**TASK TO COMPLETE:**
Format the stretch of rows from the line containing "You are a GUI" through the end of the rows as a JSON list of strings, one string per line, leaving out any blank lines.

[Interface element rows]
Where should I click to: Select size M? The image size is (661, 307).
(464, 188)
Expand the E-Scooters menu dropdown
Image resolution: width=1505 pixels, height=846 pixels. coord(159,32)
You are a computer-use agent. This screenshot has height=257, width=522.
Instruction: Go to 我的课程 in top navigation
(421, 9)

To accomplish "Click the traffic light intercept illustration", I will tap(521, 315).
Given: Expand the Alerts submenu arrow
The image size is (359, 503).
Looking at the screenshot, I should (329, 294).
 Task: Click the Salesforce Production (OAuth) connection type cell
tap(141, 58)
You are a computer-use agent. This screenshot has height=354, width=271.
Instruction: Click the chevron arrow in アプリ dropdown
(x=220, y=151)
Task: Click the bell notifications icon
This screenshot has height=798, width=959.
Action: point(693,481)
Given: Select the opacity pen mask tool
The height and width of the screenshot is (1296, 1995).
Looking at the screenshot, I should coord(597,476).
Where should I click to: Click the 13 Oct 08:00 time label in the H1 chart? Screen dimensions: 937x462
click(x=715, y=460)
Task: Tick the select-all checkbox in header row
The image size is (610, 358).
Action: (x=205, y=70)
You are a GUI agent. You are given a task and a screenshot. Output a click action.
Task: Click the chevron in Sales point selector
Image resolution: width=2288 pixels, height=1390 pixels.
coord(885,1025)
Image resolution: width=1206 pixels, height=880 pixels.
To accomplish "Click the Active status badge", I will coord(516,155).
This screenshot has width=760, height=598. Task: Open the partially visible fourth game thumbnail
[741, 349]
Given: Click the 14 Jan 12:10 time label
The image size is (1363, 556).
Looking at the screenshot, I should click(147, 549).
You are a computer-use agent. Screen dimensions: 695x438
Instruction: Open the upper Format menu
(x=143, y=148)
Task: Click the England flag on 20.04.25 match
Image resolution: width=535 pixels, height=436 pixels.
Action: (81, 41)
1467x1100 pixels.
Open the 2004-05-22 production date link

**SOLUTION TO THIS EXERCISE:**
[
  "You are a GUI agent. You are given a task and a screenshot. Output a click action.",
  "Task: Click the chevron in Sales point selector",
  "Image resolution: width=2288 pixels, height=1390 pixels.",
  "coord(885,1025)",
  "Image resolution: width=1206 pixels, height=880 pixels.",
  "To accomplish \"Click the Active status badge\", I will coord(516,155).",
  "This screenshot has width=760, height=598. Task: Open the partially visible fourth game thumbnail",
  "[741, 349]",
  "Given: Click the 14 Jan 12:10 time label",
  "The image size is (1363, 556).",
  "Looking at the screenshot, I should click(147, 549).",
  "You are a computer-use agent. Screen dimensions: 695x438",
  "Instruction: Open the upper Format menu",
  "(x=143, y=148)",
  "Task: Click the England flag on 20.04.25 match",
  "Image resolution: width=535 pixels, height=436 pixels.",
  "Action: (81, 41)",
  "1467x1100 pixels.",
  "Open the 2004-05-22 production date link"
]